Tandem and random bit error testing for quality and intelligibility testing are two practical Phase II environments in which military voice coders operate. In the case of the ‘tandem’ condition, the speech passes through two complete voice coding algorithms. First, the 16Kbps CVSD algorithm followed by the candidate algorithms. The two voice coders in the tandem test are complete in that they each take speech in, write out digital bit streams (to files), and produce output speech. The random bit error channel test uses a 1% random bit error pattern applied to the digital bit stream files. The final condition is the performance of the candidates when presented with a whispered speech input signal. This test uses the Dutch (TNO) Speech Reception Threshold or SRT intelligibility test for evaluation.

Data extract ▸
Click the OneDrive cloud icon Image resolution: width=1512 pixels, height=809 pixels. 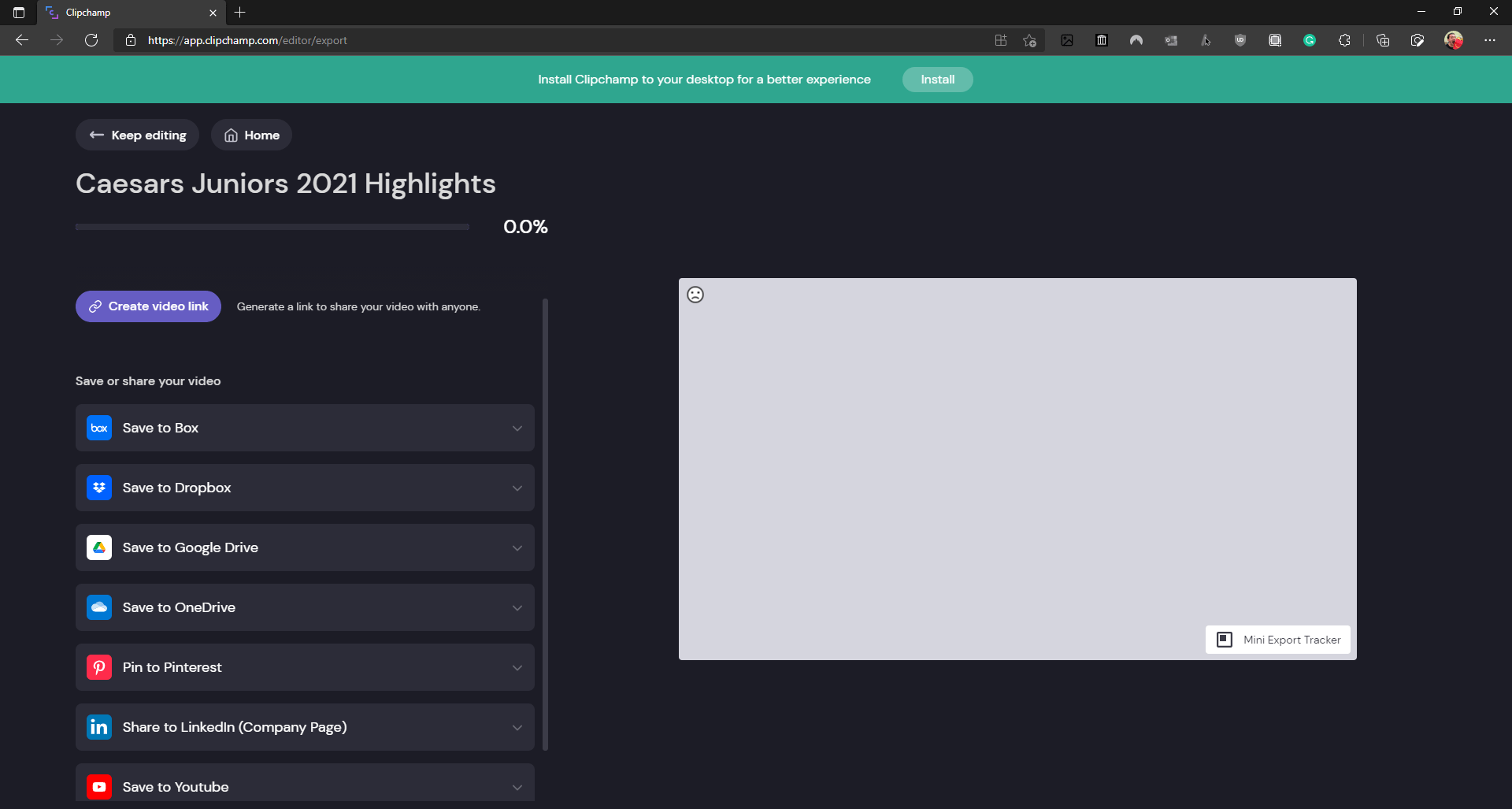(x=99, y=607)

Exercise instructions ▸
- A) What random bit error rate does the passage on voice coder testing say is applied to the digital bit stream files?
- B) Reproduce word for word the stretch of the passage on voice coder testing from "Tandem and random" through "test for evaluation.".
- C) Write the next part of the passage on military voice coder testing, picking up after its final sentence.

Exercise responses ▸
- A) A 1% random bit error pattern.

- B)
Tandem and random bit error testing for quality and intelligibility testing are two practical Phase II environments in which military voice coders operate. In the case of the ‘tandem’ condition, the speech passes through two complete voice coding algorithms. First, the 16Kbps CVSD algorithm followed by the candidate algorithms. The two voice coders in the tandem test are complete in that they each take speech in, write out digital bit streams (to files), and produce output speech. The random bit error channel test uses a 1% random bit error pattern applied to the digital bit stream files. The final condition is the performance of the candidates when presented with a whispered speech input signal. This test uses the Dutch (TNO) Speech Reception Threshold or SRT intelligibility test for evaluation.

- C)
Two additional types of tests are conducted in Phase II. These are:

Speaker Recognizability Test – measures the ability of a listener to correctly determine the identity of the speaker using only the communications link under test. It is increasingly important for the communicators to be able to identify the emotional state and identity of the field commanders and/or headquarters personnel over tactical links. This test seeks to measure this ability
Language Dependency – This test again uses the Dutch (TNO) Speech Reception Threshold Test (SRT) to compare the performance of the candidate coders in several different languages. The NATO test will include English, French, Dutch, and German as the official languages under test. In the interest of scientific investigation, Polish and possibly Turkish may be included informally. The results of the SRT tests will be subjected to an Analysis of Variance Analysis (ANOVA) to identify whether there are candidates (or references) which perform poorly for a particular language or set of languages. As NATO is an organisation with 19 member nations and two official languages with non-native speakers attempting to communicate through the two official NATO languages to other non-native speakers, this is in important test.

Figure I: Phase 1 intelligibility results

Figure 2: Phase I speech quality results

Results above are from one test laboratory, aggregated over all subjects. Candidate voice coders are labelled A, B and C at 2400 bps and 1200 bps rates.

Blinding process

To mask the identities of all voice coders and guarantee impartiality during the analysis of individual voice coders, a blinding process is applied by the NC3A to all processed material before it is sent for analysis by the national test laboratories.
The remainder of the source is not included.